Coordenador de Campanha do Instituto Socioambiental

Op-CP-07

‘Y Ikatu (Água Boa no) Xingu

Neste momento em que a opinião pública mundial recebe as graves notícias sobre a saúde da atmosfera terrestre, pelo recém-divulgado relatório do Painel Intergovernamental sobre Mudanças Climáticas (IPCC, da sigla em inglês), precisamos de um novo olhar sobre as florestas nativas e reservas de água doce brasileiras, estimadas como as maiores existentes.

O meio ambiente deixou de ser assunto só para os especialistas ou para os movimentos ambientalistas e se tornou questão condicionante para o desenvolvimento econômico e para a própria vida futura no nosso planeta. A situação gerada pelo aquecimento global já afeta diversas regiões e não nos poupará.

Embora as concentrações atuais de CO2 e de outros gases do efeito estufa já sejam suficientes para gerar drásticas conseqüências, mesmo na hipótese impossível de fim imediato de todas as emissões desses gases, temos que reagir, com todas as nossas forças, para impedir conseqüências ainda piores e, ao mesmo tempo, criar as condições para nos adaptarmos, da melhor maneira possível, aos desdobramentos inevitáveis.

Essa situação, no entanto, pode ter a virtude de colocar, lado a lado, segmentos que estiveram, nos últimos anos, em pólos opostos de conflitos sociais. O aquecimento global afetará objetivamente a agricultura e as florestas tropicais. Alterações nos regimes de chuvas deverão inviabilizar a prática agrícola em regiões que hoje constituem grandes pólos produtivos e obrigar o deslocamento de determinadas culturas para áreas menos desfavoráveis. Da mesma forma, os cientistas advertem para o risco de perda de umidade nas florestas tropicais e até de “savanização” de extensa parte da floresta amazônica.

Se tiverem juízo, ruralistas e ambientalistas deverão juntar as suas forças para evitar o pior. A mesma lógica produtiva que antes induzia à formação de extensas áreas contíguas de monoculturas, até mesmo aterrando nascentes e suprimindo as matas ciliares, recomenda, agora, todo esforço possível para preservar as fontes de água e as matas nativas, que garantem a saúde química e biológica dos rios.

Por outro lado, a conservação da biodiversidade e das florestas não será efetiva, se limitada às áreas protegidas, como os parques e reservas, e dependerá, cada vez mais, da contribuição dos corredores florestais, que estão situados, ou precisarão ser recuperados, em áreas privadas. A campanha: Em outubro de 2004, reuniram-se na cidade de Canarana, MT, representantes de índios, ambientalistas, pesquisadores, sojicultores, pecuaristas e gestores públicos, para pactuarem o lançamento da campanha ‘Y Ikatu Xingu (Água Boa no Xingu, na língua Kamayurá), pela proteção e recuperação de nascentes e matas ciliares na Bacia do rio Xingu.

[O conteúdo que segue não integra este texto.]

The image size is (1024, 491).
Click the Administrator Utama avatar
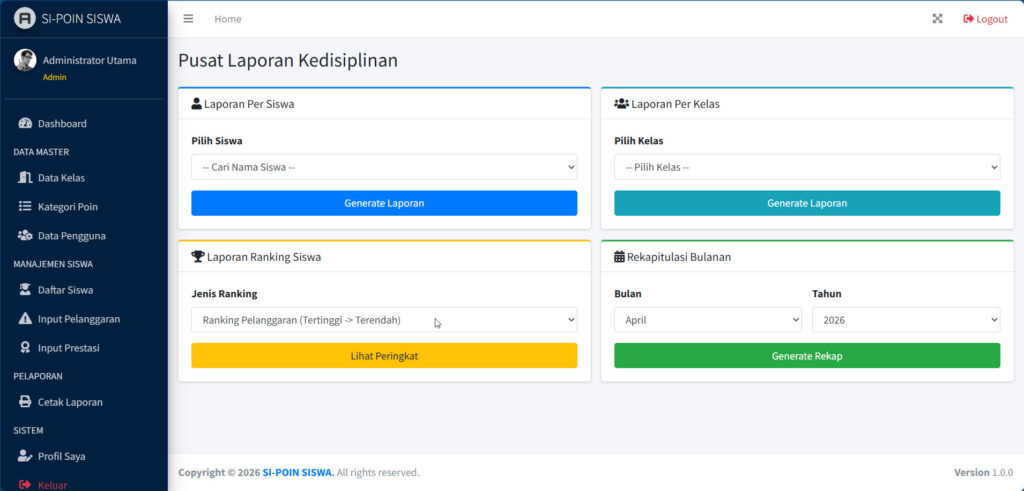[25, 60]
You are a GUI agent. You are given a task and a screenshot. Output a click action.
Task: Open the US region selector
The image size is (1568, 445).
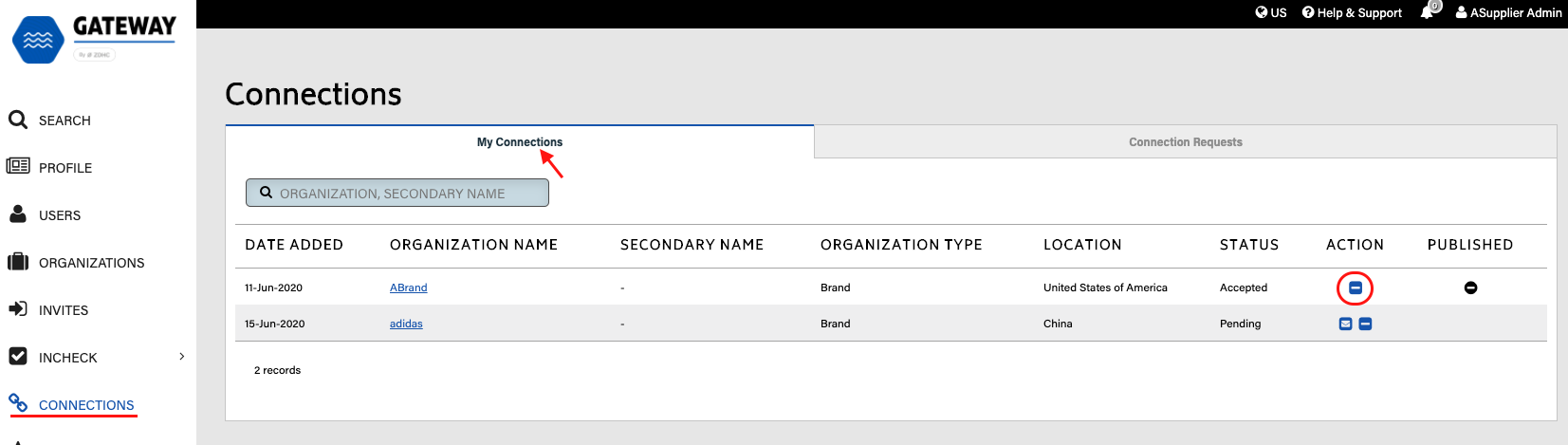click(x=1271, y=12)
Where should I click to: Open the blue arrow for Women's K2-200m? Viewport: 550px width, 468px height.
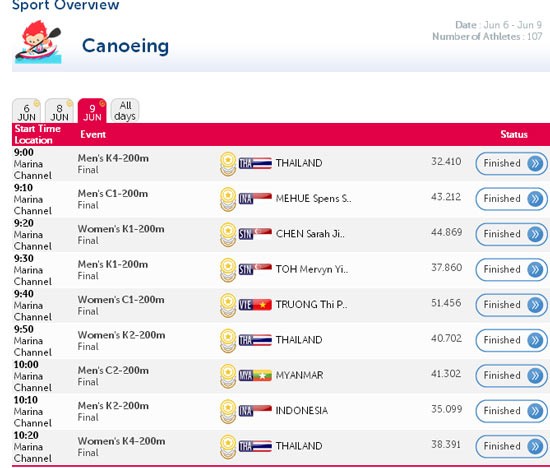click(535, 340)
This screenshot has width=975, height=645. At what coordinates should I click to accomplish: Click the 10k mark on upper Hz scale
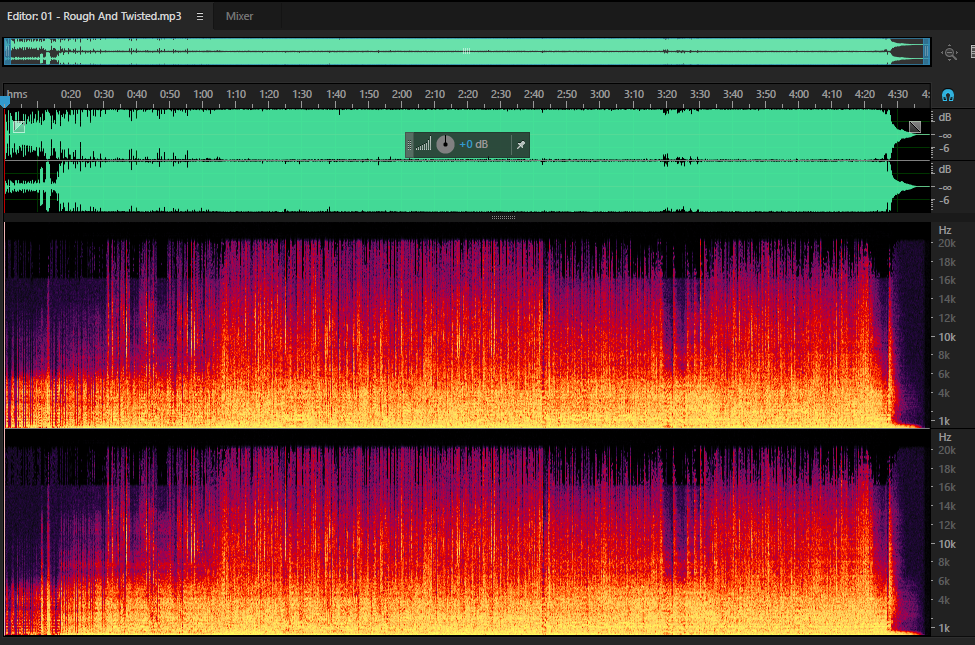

Trata-se de uma iniciativa inédita, que aproxima segmentos que, embora vivendo em áreas vizinhas, jamais haviam conversado, e estiveram envolvidos em conflitos freqüentes. A proteção das Terras Indígenas, a viabilização econômica dos assentamentos de reforma agrária, a redução de custos de recuperação florestal em propriedades privadas e o provimento de serviços de saneamento básico nas cidades da região foram os pontos unanimemente acordados, entre todos os atores presentes.

De lá para cá, foi constituída uma rede que já conta com dezoito projetos-piloto, distribuídos entre vários municípios, que realizam experiências de restauração florestal em assentamentos, fazendas e terras públicas. Esses projetos, executados por diversas instituições locais, foram aprovados em editais competitivos e aportarão na região, nos próximos três anos, mais de R$ 5 milhões, oriundos de fundos ambientais, e possibilitaram parcerias entre organizações influentes nesses municípios, assim como a fixação neles de técnicos especializados.

Ainda é muito cedo para se aferir o grau de sucesso dessas iniciativas e a extensão que será recuperada por eles é diminuta diante do passivo acumulado. Porém, eles estão permitindo enfrentar questões básicas, como a disponibilidade de sementes de espécies nativas.

Os técnicos envolvidos já estão sendo demandados para assessorarem muitas outras iniciativas voluntárias de recuperação florestal. Além disso, estão permitindo experimentar técnicas de mais baixo custo, que alternam e combinam, conforme as condições de degradação de cada área, a regeneração natural, a semeadura direta de sementes e/ou a introdução de mudas produzidas em viveiros.

A existência de uma pauta comum intersetorial também tem possibilitado a abordagem com os poderes públicos de indicativos de soluções, e não por meio de pressões contraditórias que, na nossa tradição, projetam sobre o Estado, imobilizando-o: a esquizofrenia que divide a Nação.

Assim, embora ainda faltem políticas públicas de que carece a região, o Ministério das Cidades - MC, realizou um diagnóstico sobre as demandas de saneamento básico dos municípios da região, e o Instituto Nacional de Colonização e Reforma Agrária - Incra, fez o mesmo em relação aos assentamentos, e já aportou recursos adicionais para os projetos-piloto em execução nessas áreas.

O Ministério do Meio Ambiente -MMA, disponibilizou os recursos para os mencionados projetos, a Empresa Brasileira de Pesquisa Agropecuária - Embrapa, está implantando um projeto específico de apoio às iniciativas da campanha. A Agência Nacional de Águas - ANA, e a Secretaria de Meio Ambiente do Estado do Mato Grosso firmaram termos de cooperação no mesmo sentido. Várias prefeituras municipais participam desses esforços.

A campanha ‘Y Ikatu Xingu ainda não pode ser considerada um modelo de restauração florestal, mas já é uma das referências mais promissoras de concentração de política socioambiental no Brasil. Com o tempo, haverá de ser um exemplo de gestão integrada de bacia hidrográfica e de coexistência entre produção e conservação.